* [AIM OF THE TASK]: Can you return the lines of the entries below verbatim, starting at the line containing "This screenshot has height=1106, width=790." and ending at the line containing "Looking at the screenshot, I should pos(1137,164)."?

Collected data entries

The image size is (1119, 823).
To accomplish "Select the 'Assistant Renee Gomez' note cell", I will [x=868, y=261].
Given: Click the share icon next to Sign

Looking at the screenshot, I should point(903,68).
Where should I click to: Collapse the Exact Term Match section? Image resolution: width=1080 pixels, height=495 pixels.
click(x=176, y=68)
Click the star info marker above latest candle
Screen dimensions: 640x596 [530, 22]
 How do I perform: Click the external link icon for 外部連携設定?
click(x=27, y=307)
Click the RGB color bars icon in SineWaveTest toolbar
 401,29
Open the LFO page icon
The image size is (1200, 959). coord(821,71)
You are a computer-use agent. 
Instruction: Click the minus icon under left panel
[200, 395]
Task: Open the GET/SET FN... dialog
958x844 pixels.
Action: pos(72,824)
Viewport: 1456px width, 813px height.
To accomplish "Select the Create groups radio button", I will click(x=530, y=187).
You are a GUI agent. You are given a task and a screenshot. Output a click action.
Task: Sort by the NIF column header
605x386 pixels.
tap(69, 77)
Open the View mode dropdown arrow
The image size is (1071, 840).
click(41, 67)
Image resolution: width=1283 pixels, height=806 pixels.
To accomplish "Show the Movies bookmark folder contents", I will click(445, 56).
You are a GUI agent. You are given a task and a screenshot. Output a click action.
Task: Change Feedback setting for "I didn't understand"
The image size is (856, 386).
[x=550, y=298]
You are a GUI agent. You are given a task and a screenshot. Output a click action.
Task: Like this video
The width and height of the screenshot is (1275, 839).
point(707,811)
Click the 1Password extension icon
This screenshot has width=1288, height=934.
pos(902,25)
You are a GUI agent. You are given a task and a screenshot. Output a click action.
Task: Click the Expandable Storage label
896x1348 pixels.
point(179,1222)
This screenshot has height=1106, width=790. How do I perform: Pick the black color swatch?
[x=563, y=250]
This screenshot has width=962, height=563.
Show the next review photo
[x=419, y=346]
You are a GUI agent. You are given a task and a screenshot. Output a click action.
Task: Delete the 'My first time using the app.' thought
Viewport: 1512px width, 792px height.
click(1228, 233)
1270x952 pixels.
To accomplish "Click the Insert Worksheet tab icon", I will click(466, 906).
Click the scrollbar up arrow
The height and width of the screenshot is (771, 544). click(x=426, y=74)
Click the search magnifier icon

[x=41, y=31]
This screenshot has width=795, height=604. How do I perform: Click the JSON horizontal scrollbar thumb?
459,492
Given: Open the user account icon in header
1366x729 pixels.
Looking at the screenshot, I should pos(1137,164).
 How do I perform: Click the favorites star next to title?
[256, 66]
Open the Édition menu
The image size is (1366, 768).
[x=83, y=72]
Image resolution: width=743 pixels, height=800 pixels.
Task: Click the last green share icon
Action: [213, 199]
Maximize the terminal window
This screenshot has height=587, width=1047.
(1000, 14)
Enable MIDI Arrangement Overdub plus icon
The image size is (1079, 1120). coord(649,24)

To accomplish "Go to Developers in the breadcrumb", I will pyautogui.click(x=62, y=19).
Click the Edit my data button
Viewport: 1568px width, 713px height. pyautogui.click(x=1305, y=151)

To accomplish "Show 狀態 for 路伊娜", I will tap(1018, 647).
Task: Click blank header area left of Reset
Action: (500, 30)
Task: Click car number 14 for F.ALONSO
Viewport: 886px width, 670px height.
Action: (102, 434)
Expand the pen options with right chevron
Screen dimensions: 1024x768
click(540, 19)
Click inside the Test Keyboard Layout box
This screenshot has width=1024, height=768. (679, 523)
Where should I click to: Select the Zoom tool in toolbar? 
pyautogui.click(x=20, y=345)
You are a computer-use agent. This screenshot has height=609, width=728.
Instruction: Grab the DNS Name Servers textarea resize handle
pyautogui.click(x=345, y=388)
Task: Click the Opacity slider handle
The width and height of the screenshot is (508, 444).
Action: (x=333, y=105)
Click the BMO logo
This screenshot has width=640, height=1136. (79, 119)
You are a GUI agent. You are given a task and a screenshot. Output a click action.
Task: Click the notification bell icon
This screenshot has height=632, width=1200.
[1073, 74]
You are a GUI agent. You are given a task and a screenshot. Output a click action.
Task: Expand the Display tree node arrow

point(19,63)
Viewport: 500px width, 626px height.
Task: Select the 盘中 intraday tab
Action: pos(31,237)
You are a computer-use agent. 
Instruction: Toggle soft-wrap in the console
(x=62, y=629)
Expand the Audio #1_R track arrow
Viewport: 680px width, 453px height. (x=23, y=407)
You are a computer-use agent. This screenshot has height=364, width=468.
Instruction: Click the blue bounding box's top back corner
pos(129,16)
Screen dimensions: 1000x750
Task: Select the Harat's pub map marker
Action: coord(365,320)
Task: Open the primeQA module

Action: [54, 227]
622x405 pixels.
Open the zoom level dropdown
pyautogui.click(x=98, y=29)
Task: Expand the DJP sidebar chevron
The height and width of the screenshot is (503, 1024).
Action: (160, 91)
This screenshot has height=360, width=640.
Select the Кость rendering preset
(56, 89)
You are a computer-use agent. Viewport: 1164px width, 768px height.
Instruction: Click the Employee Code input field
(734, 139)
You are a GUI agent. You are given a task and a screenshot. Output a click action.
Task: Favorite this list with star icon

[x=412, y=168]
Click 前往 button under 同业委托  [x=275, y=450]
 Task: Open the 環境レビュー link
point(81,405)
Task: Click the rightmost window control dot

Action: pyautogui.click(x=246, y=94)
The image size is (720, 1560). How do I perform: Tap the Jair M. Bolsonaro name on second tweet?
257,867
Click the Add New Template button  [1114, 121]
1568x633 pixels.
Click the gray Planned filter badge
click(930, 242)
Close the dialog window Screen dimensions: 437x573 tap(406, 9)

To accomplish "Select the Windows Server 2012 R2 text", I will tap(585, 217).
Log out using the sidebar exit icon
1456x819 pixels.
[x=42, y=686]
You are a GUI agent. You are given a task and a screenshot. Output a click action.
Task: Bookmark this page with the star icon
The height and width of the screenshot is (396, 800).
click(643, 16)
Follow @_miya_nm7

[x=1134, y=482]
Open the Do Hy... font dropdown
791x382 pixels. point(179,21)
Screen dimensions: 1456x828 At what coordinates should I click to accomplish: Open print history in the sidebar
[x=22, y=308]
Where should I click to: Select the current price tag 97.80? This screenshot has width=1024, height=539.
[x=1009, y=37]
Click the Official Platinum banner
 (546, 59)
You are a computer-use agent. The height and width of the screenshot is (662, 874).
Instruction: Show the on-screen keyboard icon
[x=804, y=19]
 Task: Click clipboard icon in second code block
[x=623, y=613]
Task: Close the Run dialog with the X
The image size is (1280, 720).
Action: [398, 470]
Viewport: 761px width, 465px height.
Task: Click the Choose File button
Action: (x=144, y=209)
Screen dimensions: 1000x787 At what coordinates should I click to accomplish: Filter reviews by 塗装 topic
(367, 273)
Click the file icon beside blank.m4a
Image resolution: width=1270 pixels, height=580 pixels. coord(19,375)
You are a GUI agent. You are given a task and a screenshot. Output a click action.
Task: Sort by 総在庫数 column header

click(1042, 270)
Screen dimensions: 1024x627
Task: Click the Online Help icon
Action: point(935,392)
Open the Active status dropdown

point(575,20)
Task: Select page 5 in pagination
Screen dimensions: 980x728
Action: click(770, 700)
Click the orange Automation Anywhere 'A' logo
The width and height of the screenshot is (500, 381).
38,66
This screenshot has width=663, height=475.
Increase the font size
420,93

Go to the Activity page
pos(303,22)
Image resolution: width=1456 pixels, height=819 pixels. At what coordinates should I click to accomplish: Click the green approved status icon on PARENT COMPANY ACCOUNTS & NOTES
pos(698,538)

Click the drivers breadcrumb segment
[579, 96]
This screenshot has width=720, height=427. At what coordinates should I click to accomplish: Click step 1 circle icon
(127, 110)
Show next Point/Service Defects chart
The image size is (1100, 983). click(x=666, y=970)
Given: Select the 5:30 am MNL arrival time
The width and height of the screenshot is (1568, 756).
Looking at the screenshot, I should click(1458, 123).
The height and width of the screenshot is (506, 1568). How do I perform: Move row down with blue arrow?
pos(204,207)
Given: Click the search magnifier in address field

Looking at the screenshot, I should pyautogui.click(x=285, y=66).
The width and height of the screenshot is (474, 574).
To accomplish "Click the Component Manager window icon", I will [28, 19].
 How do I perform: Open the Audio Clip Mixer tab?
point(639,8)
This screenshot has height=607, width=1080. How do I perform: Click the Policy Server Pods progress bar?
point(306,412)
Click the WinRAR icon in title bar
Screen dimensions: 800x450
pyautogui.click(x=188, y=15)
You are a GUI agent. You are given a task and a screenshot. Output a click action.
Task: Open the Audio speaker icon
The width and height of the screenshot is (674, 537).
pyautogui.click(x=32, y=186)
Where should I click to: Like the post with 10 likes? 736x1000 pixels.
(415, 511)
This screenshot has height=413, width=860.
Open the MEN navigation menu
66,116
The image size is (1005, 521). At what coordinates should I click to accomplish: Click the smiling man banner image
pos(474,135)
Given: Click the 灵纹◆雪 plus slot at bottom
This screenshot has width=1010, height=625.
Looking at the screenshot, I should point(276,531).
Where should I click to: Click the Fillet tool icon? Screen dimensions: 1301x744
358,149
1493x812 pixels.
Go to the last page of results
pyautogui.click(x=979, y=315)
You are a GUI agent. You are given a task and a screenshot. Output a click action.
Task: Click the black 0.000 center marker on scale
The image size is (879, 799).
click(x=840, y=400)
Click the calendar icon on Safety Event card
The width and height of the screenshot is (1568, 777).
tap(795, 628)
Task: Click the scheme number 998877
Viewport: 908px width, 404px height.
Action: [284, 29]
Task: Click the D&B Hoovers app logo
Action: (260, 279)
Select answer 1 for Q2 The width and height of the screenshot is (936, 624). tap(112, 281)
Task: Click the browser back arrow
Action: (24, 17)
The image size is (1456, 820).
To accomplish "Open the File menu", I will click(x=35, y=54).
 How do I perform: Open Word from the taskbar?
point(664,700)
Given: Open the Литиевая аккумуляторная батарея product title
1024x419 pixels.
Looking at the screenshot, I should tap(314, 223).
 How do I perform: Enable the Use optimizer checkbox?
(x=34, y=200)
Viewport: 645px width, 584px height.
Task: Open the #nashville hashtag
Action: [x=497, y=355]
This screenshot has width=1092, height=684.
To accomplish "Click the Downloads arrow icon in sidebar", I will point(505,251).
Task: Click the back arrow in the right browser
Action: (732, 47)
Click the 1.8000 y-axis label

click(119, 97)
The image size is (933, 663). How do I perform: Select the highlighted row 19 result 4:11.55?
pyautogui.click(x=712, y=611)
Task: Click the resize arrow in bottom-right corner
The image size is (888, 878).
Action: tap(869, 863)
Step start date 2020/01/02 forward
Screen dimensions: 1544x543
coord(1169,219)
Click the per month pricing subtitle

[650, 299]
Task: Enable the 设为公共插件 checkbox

* [COMPLETE ANSWER]:
This screenshot has height=1106, width=790. How do I perform: Pick the black color swatch?
[x=563, y=250]
This screenshot has width=962, height=563.
Show the next review photo
[x=419, y=346]
You are a GUI agent. You are given a task and a screenshot. Output a click action.
Task: Delete the 'My first time using the app.' thought
Viewport: 1512px width, 792px height.
click(1228, 233)
1270x952 pixels.
To accomplish "Click the Insert Worksheet tab icon", I will click(466, 906).
Click the scrollbar up arrow
The height and width of the screenshot is (771, 544). click(x=426, y=74)
Click the search magnifier icon

[x=41, y=31]
This screenshot has width=795, height=604. How do I perform: Click the JSON horizontal scrollbar thumb?
459,492
Given: Open the user account icon in header
1366x729 pixels.
Looking at the screenshot, I should pos(1137,164).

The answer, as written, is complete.